Quelques historiens ont cru que ces chiens étaient originaires du pays. Mais il paraît certain que les Espagnols ne trouvèrent à leur arrivée aux Antilles qu'une seule espèce de chiens, appelés alco par les indigènes. Ces chiens étaient d'une race bien différente de ceux de l'Europe; car ils n'aboyaient pas. Les Indiens d'Española les engraissaient avec soin, et les considéraient comme un mets succulent. Les chiens de guerre avaient donc été amenés d'Europe ; et, en effet, ils ressemblent en tous points aux chiens de berger; et leur férocité même était moins le résultat de leur naturel que d'une éducation spécialement appropriée aux cruels services qu'on exigeait d'eux. Les éleveurs n'étaient que les descendants des anciens boucaniers, qui n'avaient pas voulu renoncer à la vie des bois et qui continuaient, sous le nom de chasseurs, l'existence vagabonde de leurs pères. Leurs vêtements, leur nourriture, leurs habitudes étaient les mêmes; ils avaient seulement ajouté à leur industrie le commerce des chiens qu'ils vendaient, après les avoir dressés.

« La manière dont ils les accoutumaient à ces exploits sanglants était aussi simple que cruelle. Dès que le petit chien était enlevé à sa mère, on le plaçait dans une cage dont les barreaux de fer étaient placés de manière à lui laisser passer la tête. En dehors, et à sa portée, l'on plaçait un vase, contenant du sang et des entrailles d'animaux, en ayant soin, toutefois, de n'en donner que de petites quantités, de manière quel appétit de l'animal fût toujours excité par l'abstinence.
Lorsqu'il est bien accoutumé à cette nourriture, que ses instincts naturels et les privations calculées le font dévorer avec avidité, on renonce à l'usage des vases, et l'on dépose le sang et les entrailles dans le ventre d'un mannequin peint en noir et ayant toute l'apparence d'un nègre.

Le mannequin est suspendu à la partie supérieure de la cage et à la portée du chien, auquel on a fait préalablement subir une plus longue abstinence. Les choses sont d'ailleurs disposées de telle manière que le sang dégoutte lentement du corps du mannequin, et quelques débris d'entrailles peuvent s'apercevoir sortant du ventre. Le chien affamé se contente d'abord de lécher le sang qui tombe à ses pieds; puis son attention est attirée vers cette ligure, d'où s'échappe cette rare et insuffisante nourriture; il s'élance et saisit les portions d'entrailles qu'on a laissées visibles. Enfin, excité par une -faim toujours croissante, animé par ses gardiens, il saisit le mannequin par le milieu du corps, lui ouvre le ventre à coups de dents et en dévore tout le contenu. Ajoutons que toujours ceux qui lui apportent sa nourriture, sont des blancs, qui le flattent, le caressent et l'accoutument à y voir en eux des maîtres et des amis.

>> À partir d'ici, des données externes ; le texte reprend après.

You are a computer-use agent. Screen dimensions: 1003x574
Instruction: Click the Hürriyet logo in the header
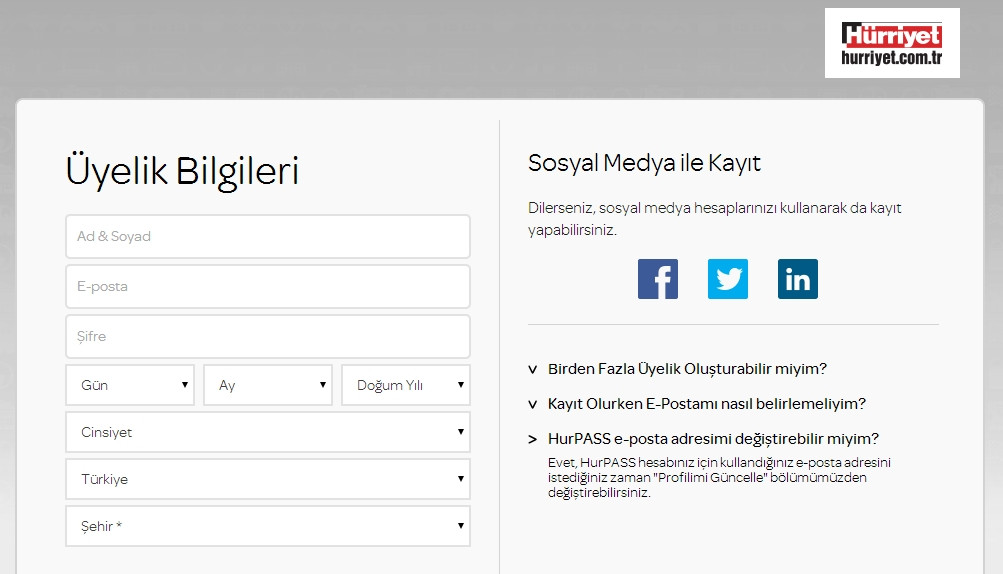(x=892, y=44)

Bientôt il est accoutumé à cette nouvelle forme de repas; et, dès que le mannequin se balance dans sa cagé, il s'élance et le déchire. Alors on donne à ces figures une ressemblance plus exacte avec les nègres; on les fait mouvoir à distance; on leur imprime tous les mouvements de l'homme; on les approche de la cage où est renfermé l'animal affamé. Celui-ci se précipite sur les barreaux , cherche à saisir la Proie et fait entendre des aboiements furieux. Enfin, lorsque sa fureur et son appétit sont également excités, on lui donne la liberté; il court sur sa victime que les instructeurs font débattre en efforts simulés sous sa dent impitoyable. Puis , lorsque le sanglant exercice a été souvent répété, on en fait l'application sur l'homme vivant, en conduisant le jeune chien, en compagnie d'une meute bien dressée, à la chasse aux nègres fugitifs. Là se développent bien rapidement les instincts féroces que l'éducation a fait naître, et les malheureux nègres sont dépistés dans leurs plus secrètes retraites.

Souvent il arrivait que les chasseurs ne pouvaient suivre leurs meutes. Dans ce cas, la mort de la victime était certaine; dès que les chiens l'atteignaient, elle était aussitôt déchirée et dévorée. Mais, lorsque le chasseur était à portée du gibier humain, il s'empressait aussitôt de museler tous les chiens; la victime était saisie, et on lui passait autour du cou un collier de fer. Ace collier étaient suspendus plusieurs crochets, disposés de manière à ce que, si le prisonnier voulait s'échapper, il s'accrochât infailliblement aux lianes et aux branches qu'il rencontrait partout sur son passage. Il arrivait cependant quelquefois que, malgré ces cruelles précautions, le prisonnier tentait de s échapper en prenant une course rapide à travers les bois. Aussitôt les chiens étaient démuselés , et il n'y avait plus de grâce pour la victime. Saisie par les chiens, elle était immédiatement mise en morceaux, et le chasseur se réservait la tête, pour laquelle il recevait des autorités une récompense pécuniaire.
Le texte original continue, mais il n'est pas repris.